レボのレベルワインダーのセミ・シンクロ化

 さあ、こうなっては、私のヒラスズキへのチャレンジの相棒は、レボ・エリートIB7となるほかない。

レボ・エリートIB7

 前述のとおり、レボは優れたブレーキシステムを備えた偉いヤツだ。軽くてコンパクトでパーミングもしやすく、使っていてとても快適である。おまけに、旧型アンバサダーにあったドラグクリッカーも復活されていて、まったくごきげんだ。しかし、ひとつだけ我慢ならない欠点がある。それはレベルワインダーがノン・シンクロだということだ。
 ロープロリールはどれもキャスト時にはレベルワインダーは働かない。それがキャスト時にも左右に往復するシンクロナイズド・レベルワインダーとの違いだ。しかし、そこから先、さらに2タイプに分かれる。ドラグが滑った時にもレベルワインダーが働かないノン・シンクロ・レベルワインダーと、ドラグが滑った時にはラインに追従して左右に動くセミ・シンクロ・レベルワインダーだ。
 レボはノン・シンクロのタイプだ。ドラグが滑った時にはラインの位置とレベルワインダーの位置がずれて、ラインが斜めに出てゆき、ライン同士の摩擦で抵抗が増す。ドラグ力が一定ではないのだ。
 その点、セミ・シンクロのレベルワインダーを備えたリールなら、キャスト後は常にラインの位置とレベルワインダーの位置は一致している。したがって、ドラグが滑った時も、ドラグ力は一定で、ラインはまっすぐスムーズに出てゆく。ただし、魚がルアーの着水点を超えて走らない限り、ではあるのだが。
 下の動画は、ほかのページで使ったものだが、再度掲載しておこう。セミ・シンクロタイプのアルファスと、ノン・シンクロタイプのレボの比較である。
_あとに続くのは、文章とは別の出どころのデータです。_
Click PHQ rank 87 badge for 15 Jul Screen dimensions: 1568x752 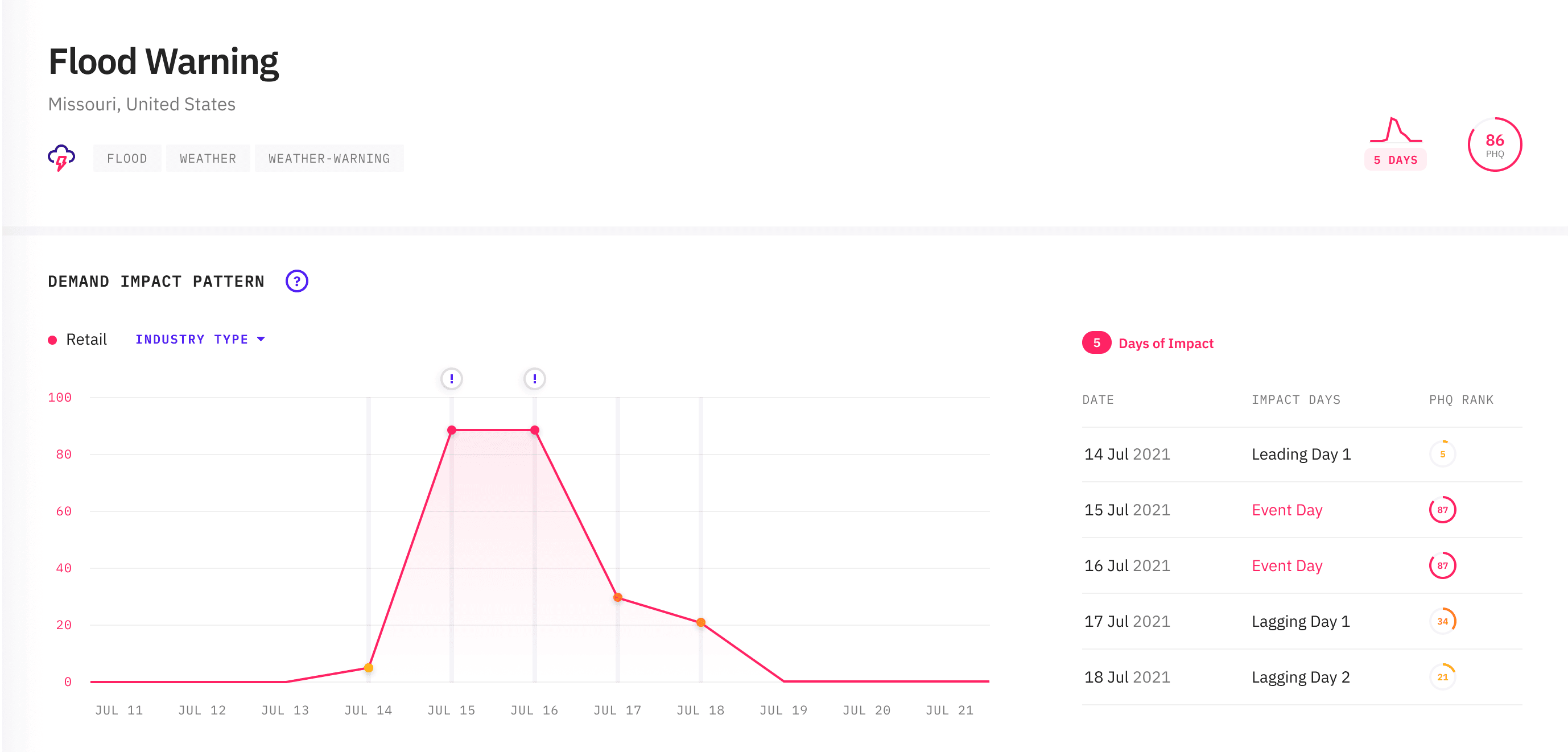1442,510
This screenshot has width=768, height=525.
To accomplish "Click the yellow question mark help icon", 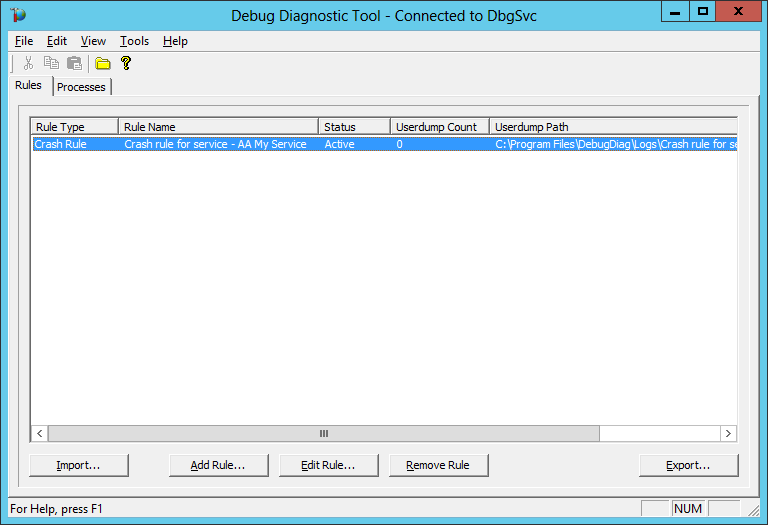I will pos(126,63).
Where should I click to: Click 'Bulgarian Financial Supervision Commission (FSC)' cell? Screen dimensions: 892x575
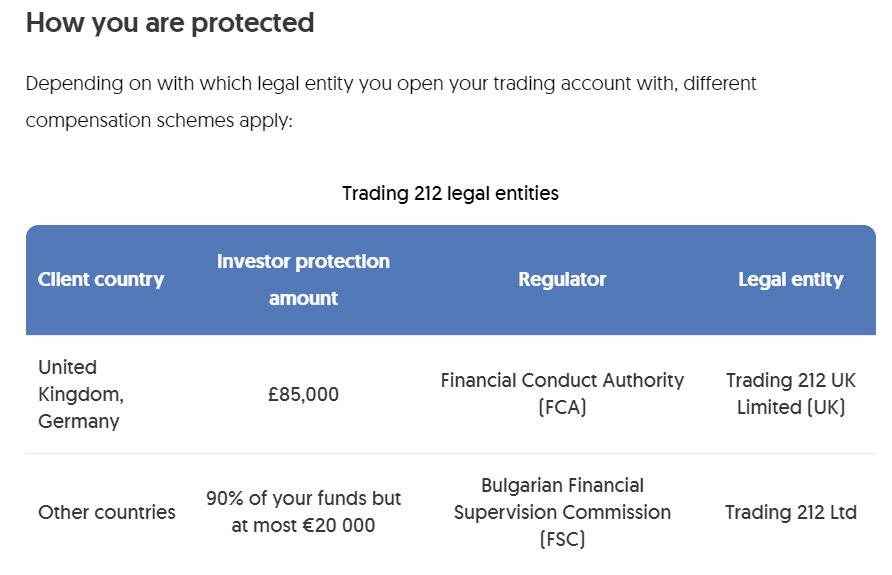click(x=562, y=512)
 そこで私は考えた。ノン・シンクロタイプのレボのレベルワインダーを、せめてセミ・シンクロタイプに改造することはできないだろうか?
 かつて、そんなことは素人には無理だと述べた。そんな大掛かりなことをするぐらいなら、2500Cをチューニングする方がまだ楽だと言った。さらにはノン・シンクロのレボとはここでお別れだとまで言い切った。しかし2500Cのチューニングが結局失敗だったとわかった今、レボのセミ・シンクロ化にチャレンジするほかあるまい。レボが思ったより偉いヤツだったと知った以上、敬意を払って取り組む価値があるのではないか?